(Exercise inputs)

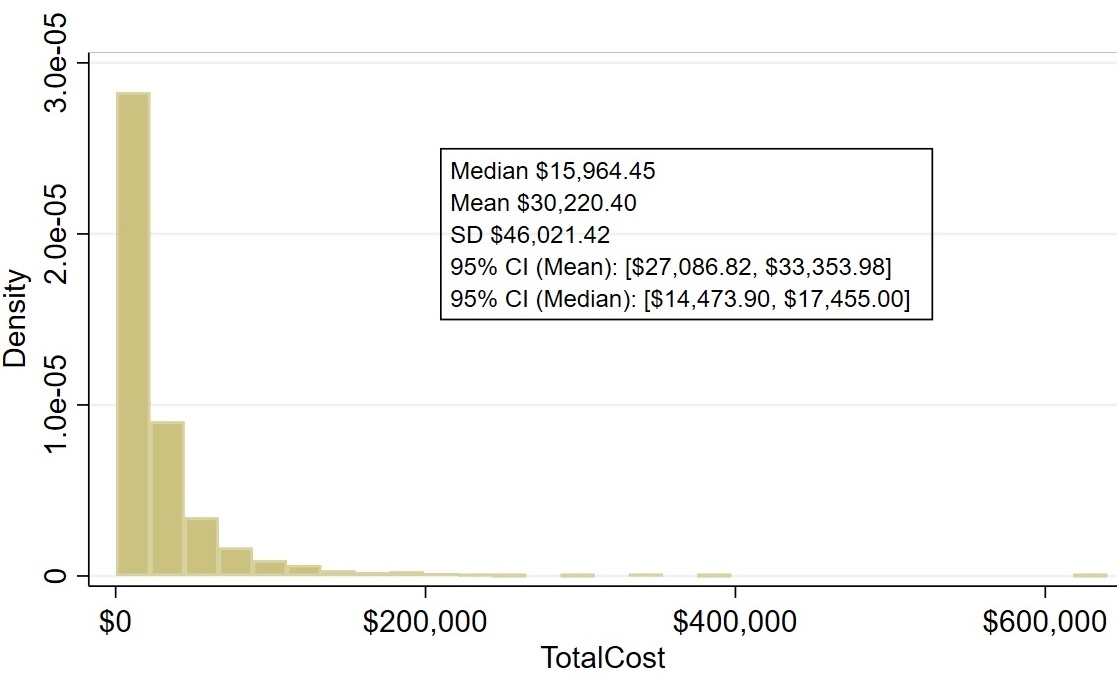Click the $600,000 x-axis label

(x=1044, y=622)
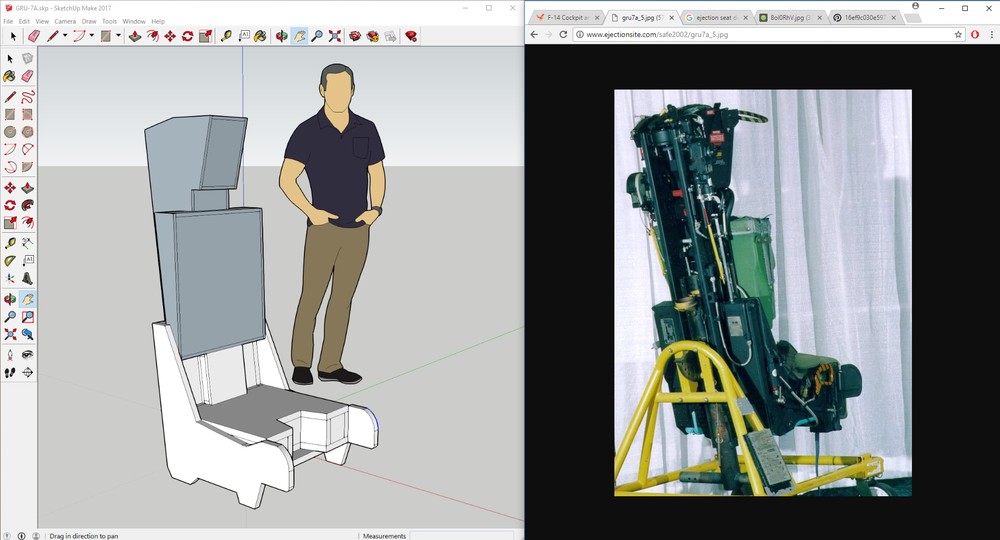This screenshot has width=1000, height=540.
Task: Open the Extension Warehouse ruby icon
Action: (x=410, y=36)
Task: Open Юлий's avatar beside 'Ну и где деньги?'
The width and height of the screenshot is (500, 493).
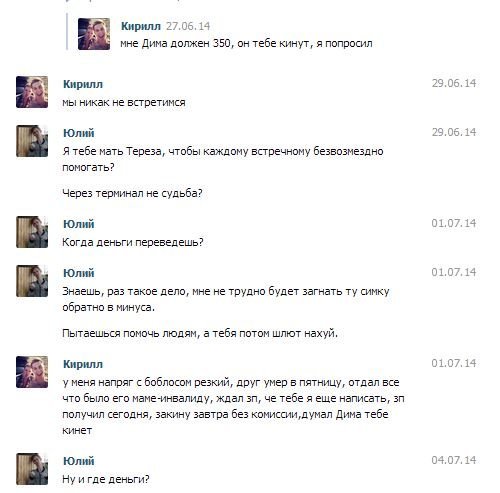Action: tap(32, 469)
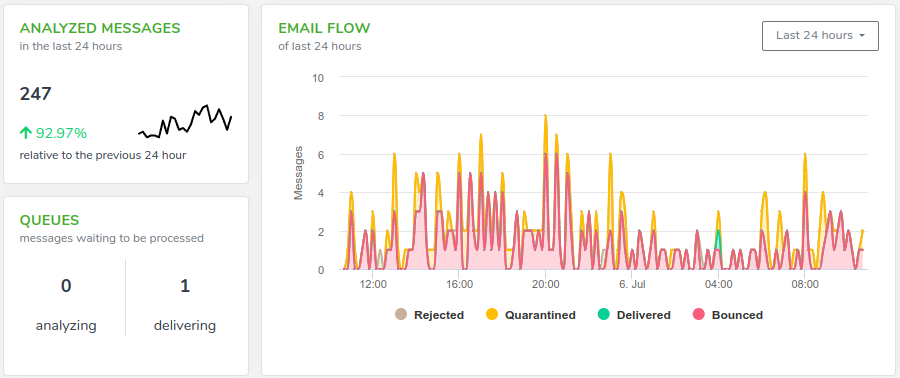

(End Exercise inputs)

§ Your instructions
The lines to repeat run from the line containing "Task: Open Юлий's" through the last line of the material above; give them exactly, without the pictures.

§ Worked solution
Task: Open Юлий's avatar beside 'Ну и где деньги?'
The width and height of the screenshot is (500, 493).
Action: tap(32, 469)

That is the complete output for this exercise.